- Head coach: Cheryl Reeve
- Arena: Target Center

Results
- Record: 14–22 (.389)
- Place: 5th (Western)
- Playoff finish: Did not qualify

Media
- Television: Bally Sports North ESPN ESPN2 ABC NBA TV CBS Sports Network Amazon Prime Facebook

= 2022 Minnesota Lynx season =

24th season for the Minnesota Lynx of the WNBA

The 2022 Minnesota Lynx season was the 24th season for the Minnesota Lynx of the Women's National Basketball Association, and the 13th season under head coach Cheryl Reeve.

The season tipped-off on May 6, 2022, versus the Seattle Storm.

On November 28, 2021, Napheesa Collier announced her pregnancy with an announcement in People Magazine. Collier stated, "“I am very excited to start a family with my fiancé Alex. Having a child is truly a beautiful journey and I am grateful to have the support of our families, friends and the Lynx as I begin this special chapter of motherhood.” On December 8, 2021, Cheryl Reeve was named the new United States women's national basketball team head coach for the 2021-2024 cycle.

On February 1, 2022, the Lynx opened free agency and re-signed Sylvia Fowles to a one-year deal. Fowles also announced at this time that this season would be her last and she would be retiring following the 2022 season.

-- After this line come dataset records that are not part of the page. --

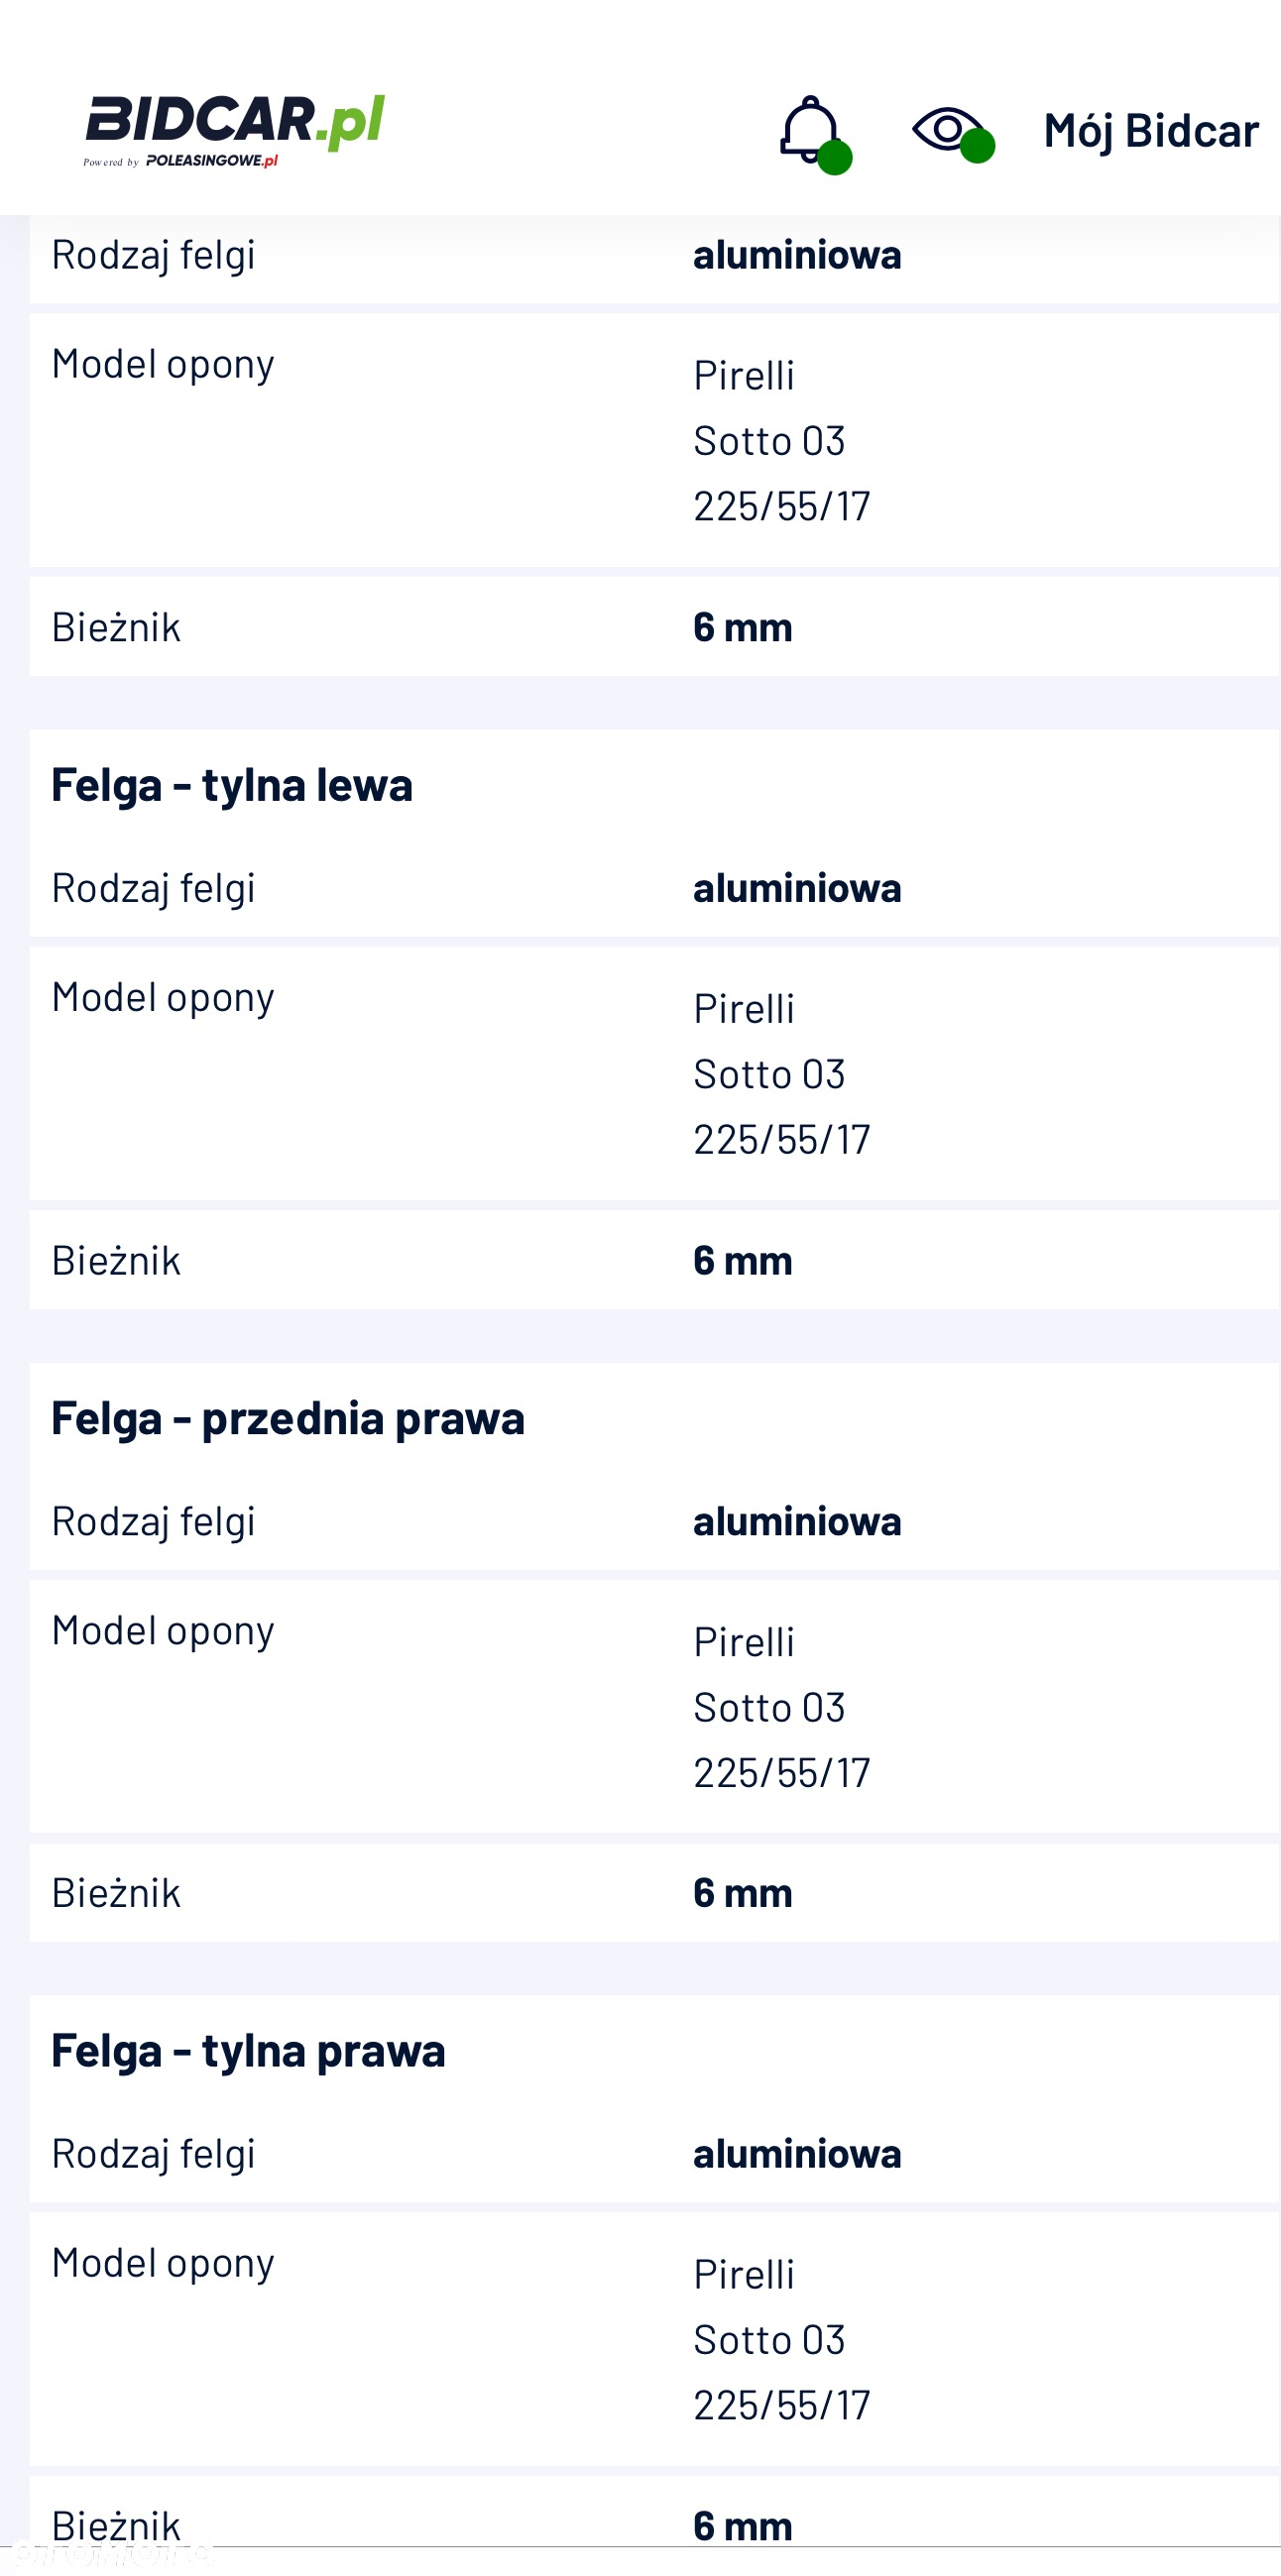Open the watched items eye icon
Screen dimensions: 1281x2576
click(951, 132)
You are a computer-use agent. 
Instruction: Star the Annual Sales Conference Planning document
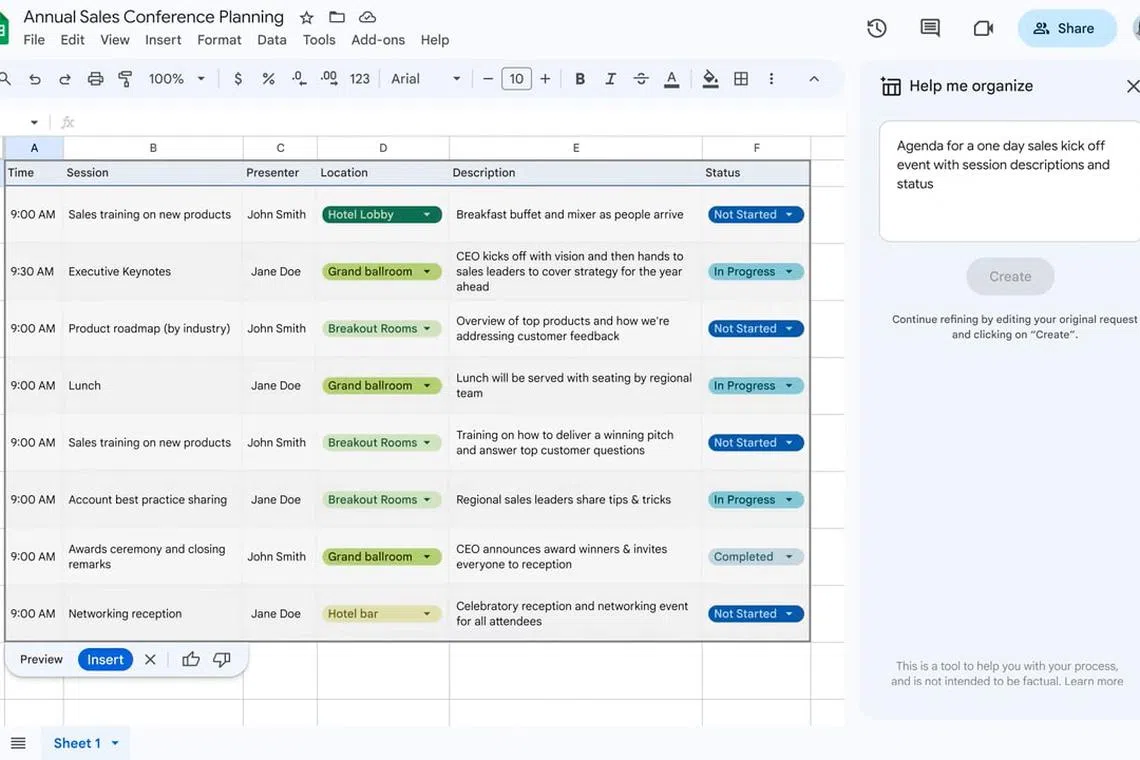coord(307,17)
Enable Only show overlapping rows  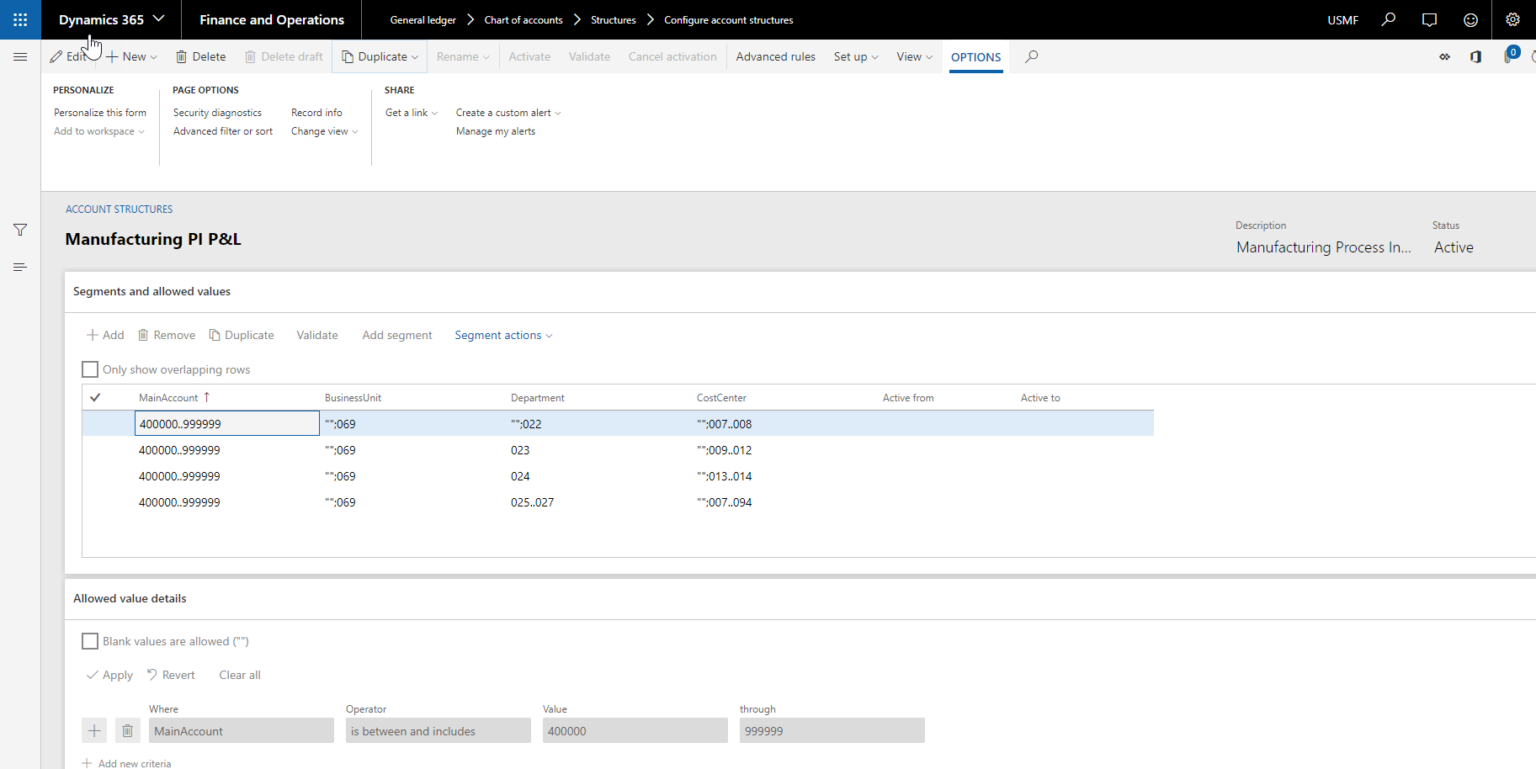click(x=89, y=369)
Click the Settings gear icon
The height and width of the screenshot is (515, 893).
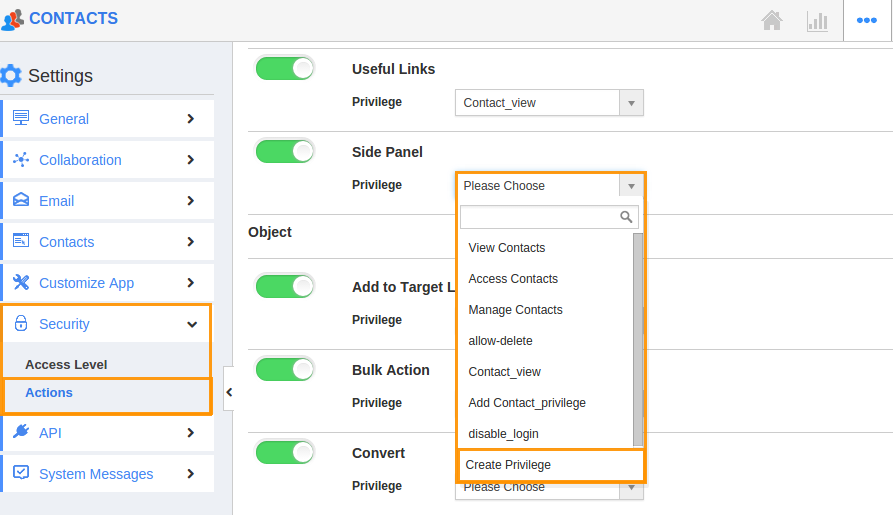pyautogui.click(x=11, y=75)
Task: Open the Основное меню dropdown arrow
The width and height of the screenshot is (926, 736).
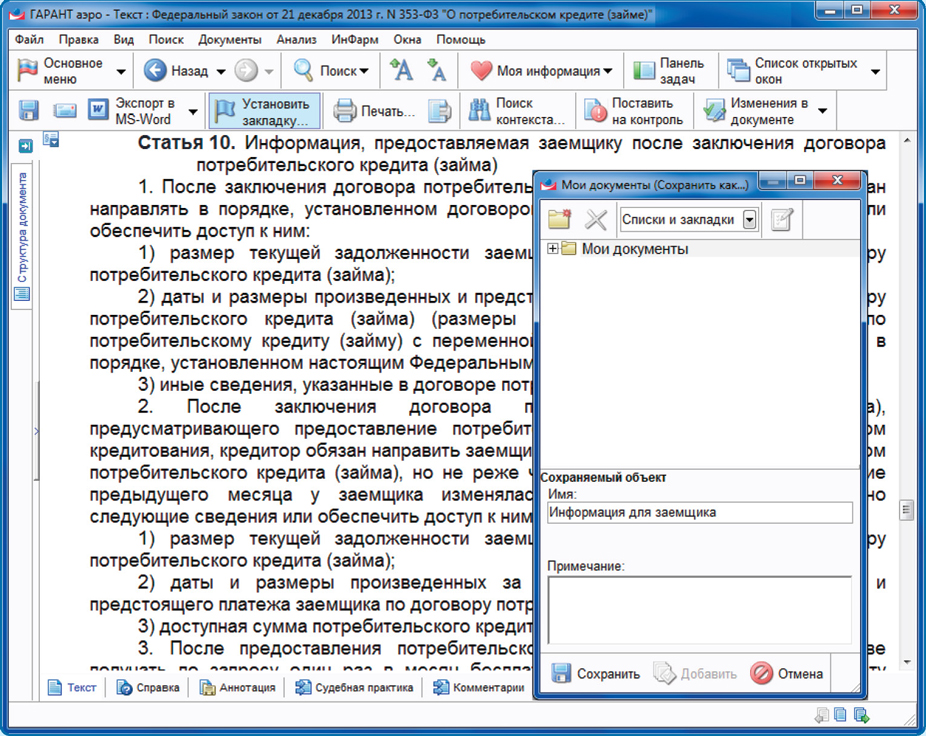Action: (121, 72)
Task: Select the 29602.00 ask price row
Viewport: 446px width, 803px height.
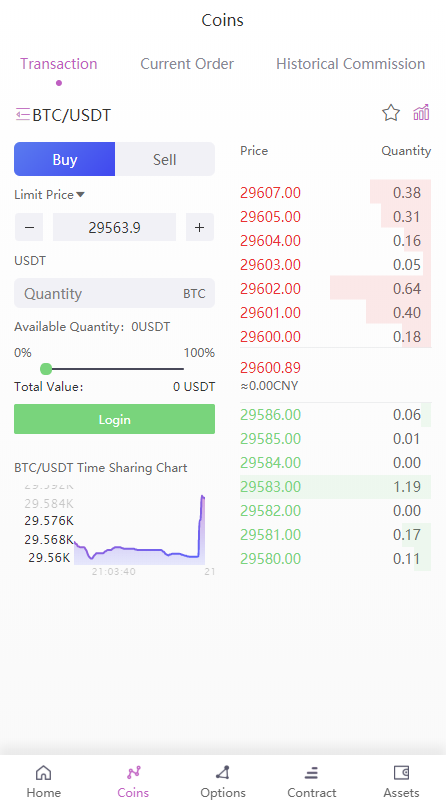Action: pyautogui.click(x=335, y=288)
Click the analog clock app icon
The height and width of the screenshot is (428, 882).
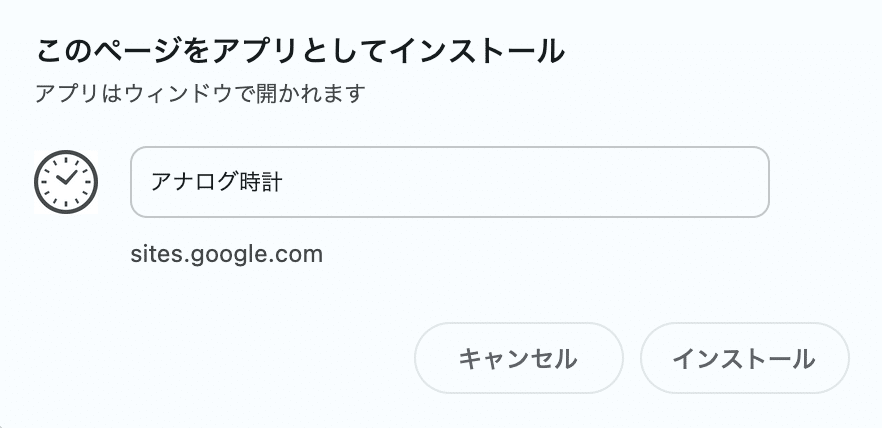click(66, 182)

The Lynx struggled to start the season, losing their first four games and only winning two games in the first month of the season. They finished May 2–7 overall. Their struggles continued into June as they won only one of the first seven games in the month and went on a five game losing streak. However, their fortunes improved at the end of the month as they won three of their last four games to finish the month 4–7. The momentum carried over into July and the Lynx won four of their first six games, but then only won two of their last five games to finish the season 6–5. A better August might have seen the Lynx qualify for the playoffs, but they finished the month 2–3, which left them one game out of the eighth and final playoff spot. This was the first time since 2010, the Lynx missed the playoffs and had a sub-.500 record. This ended the WNBA’s longest active playoff streak at 12 straight years.

Moriah Jefferson recorded the first-ever triple-double in Lynx history on June 28, 2022. She had 13 points, 10 rebounds, and 10 assists in a 92–64 victory over her former team, the Dallas Wings. The 10 assists were also a career-high for Jefferson.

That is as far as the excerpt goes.